====== Available data ======

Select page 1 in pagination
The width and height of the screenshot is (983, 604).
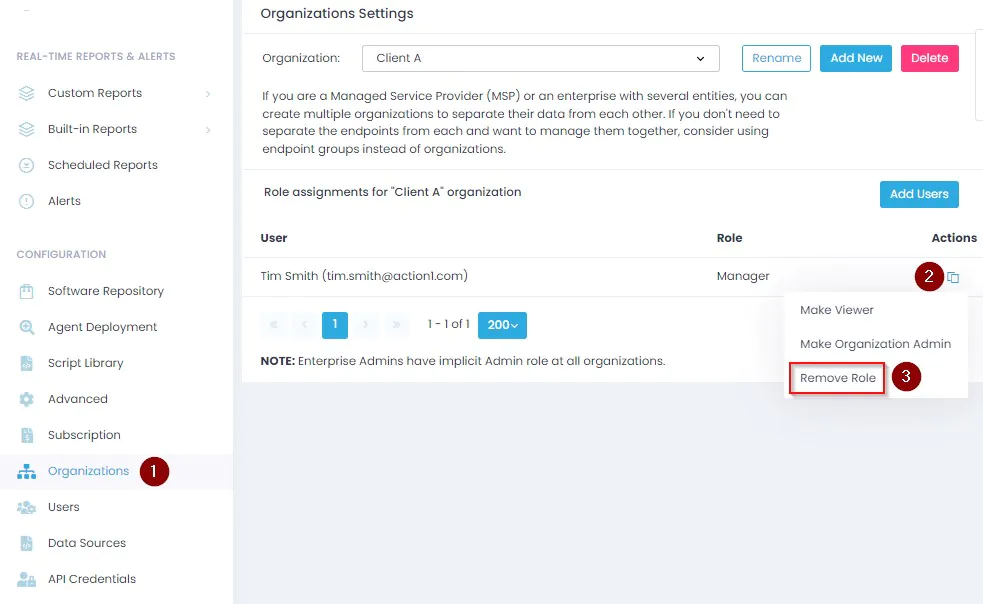click(335, 325)
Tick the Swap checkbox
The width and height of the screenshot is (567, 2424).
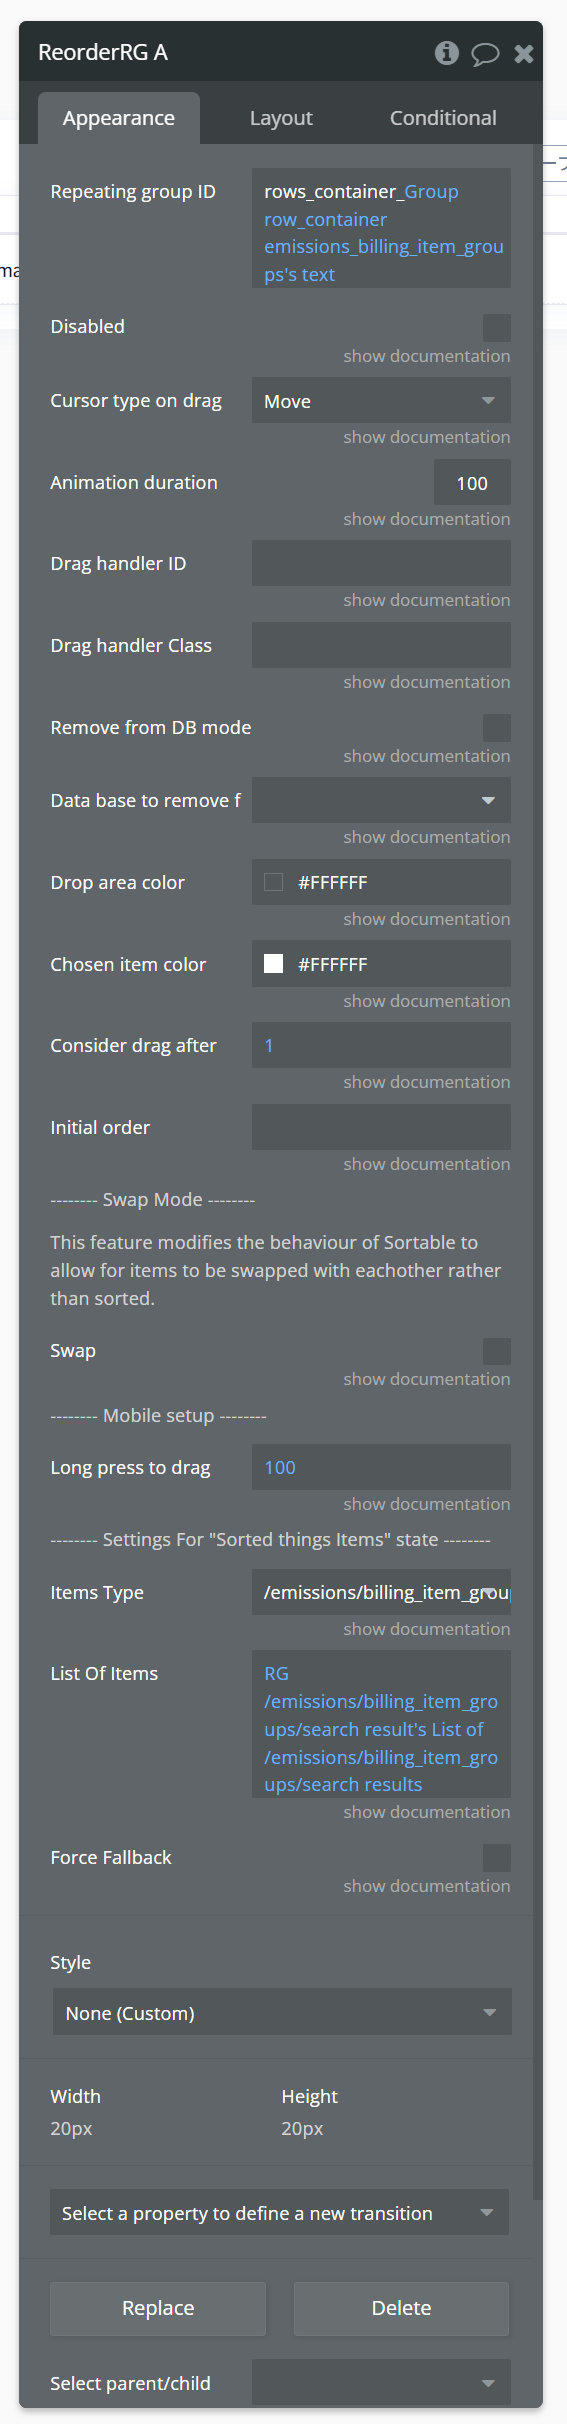tap(497, 1352)
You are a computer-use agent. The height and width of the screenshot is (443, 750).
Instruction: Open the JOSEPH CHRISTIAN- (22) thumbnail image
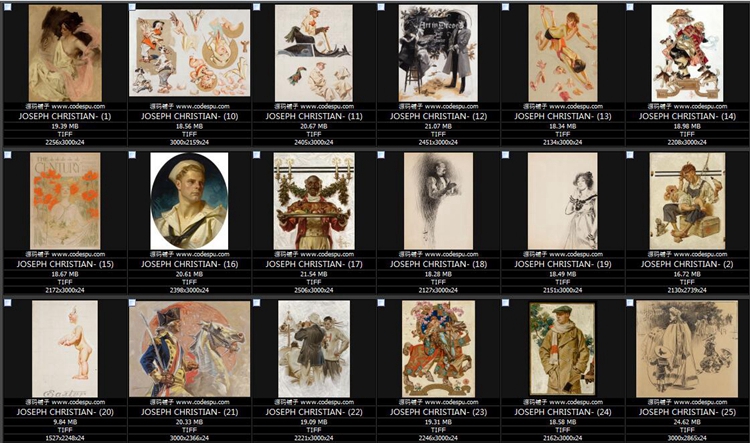click(313, 348)
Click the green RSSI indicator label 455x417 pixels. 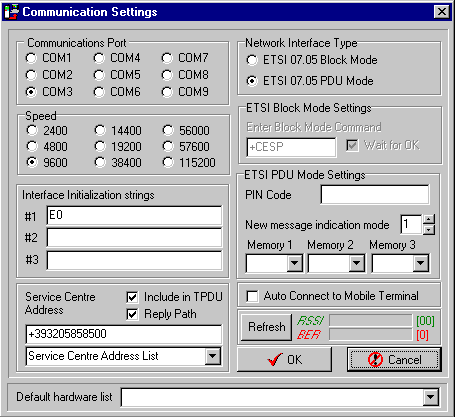coord(310,321)
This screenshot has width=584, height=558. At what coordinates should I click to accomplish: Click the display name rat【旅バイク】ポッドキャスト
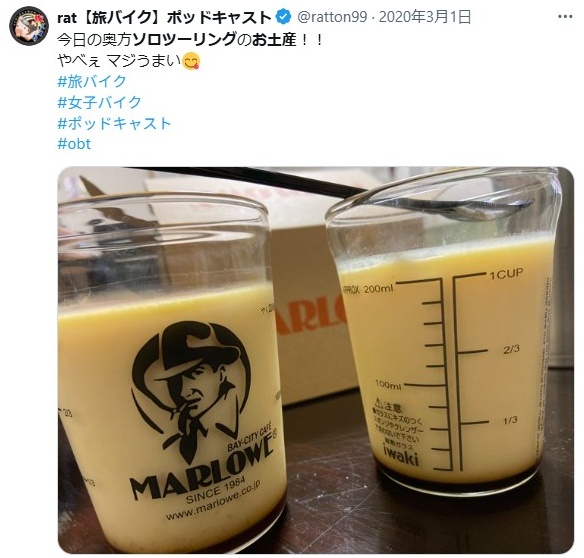[164, 18]
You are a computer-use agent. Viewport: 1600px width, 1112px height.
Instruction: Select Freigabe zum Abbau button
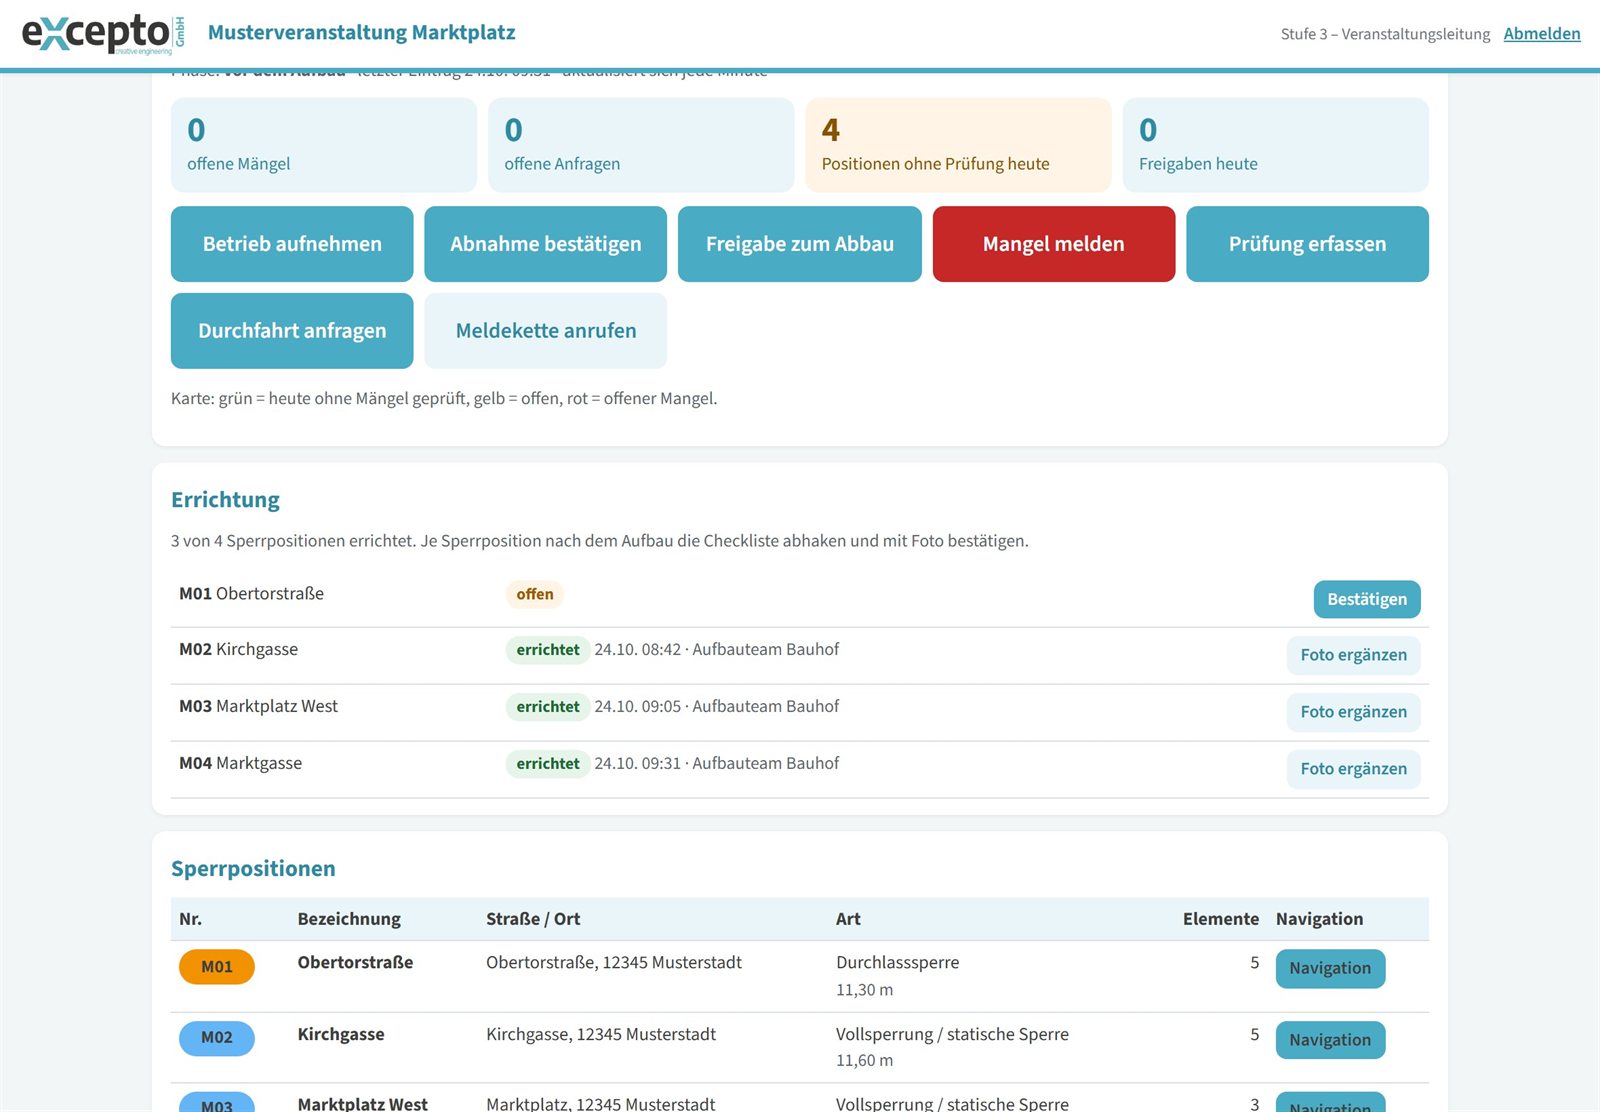(x=799, y=244)
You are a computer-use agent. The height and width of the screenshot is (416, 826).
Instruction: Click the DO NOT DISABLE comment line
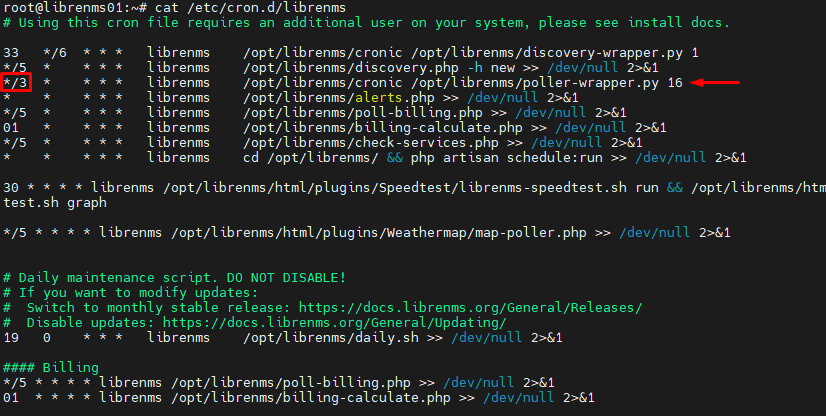(x=174, y=278)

======

• _To do_
Give back exactly the lines from the one that contains "This screenshot has" to the final line of the data above, both included, with all pictures removed.

• _Answer section_
This screenshot has width=584, height=558. At what coordinates should I click to accomplish: Click the display name rat【旅バイク】ポッドキャスト
[164, 18]
You are a computer-use agent. Viewport: 1600px width, 1112px height.
Instruction: Select Freigabe zum Abbau button
(x=799, y=244)
You are a computer-use agent. The height and width of the screenshot is (416, 826).
Instruction: Click the DO NOT DISABLE comment line
(x=174, y=278)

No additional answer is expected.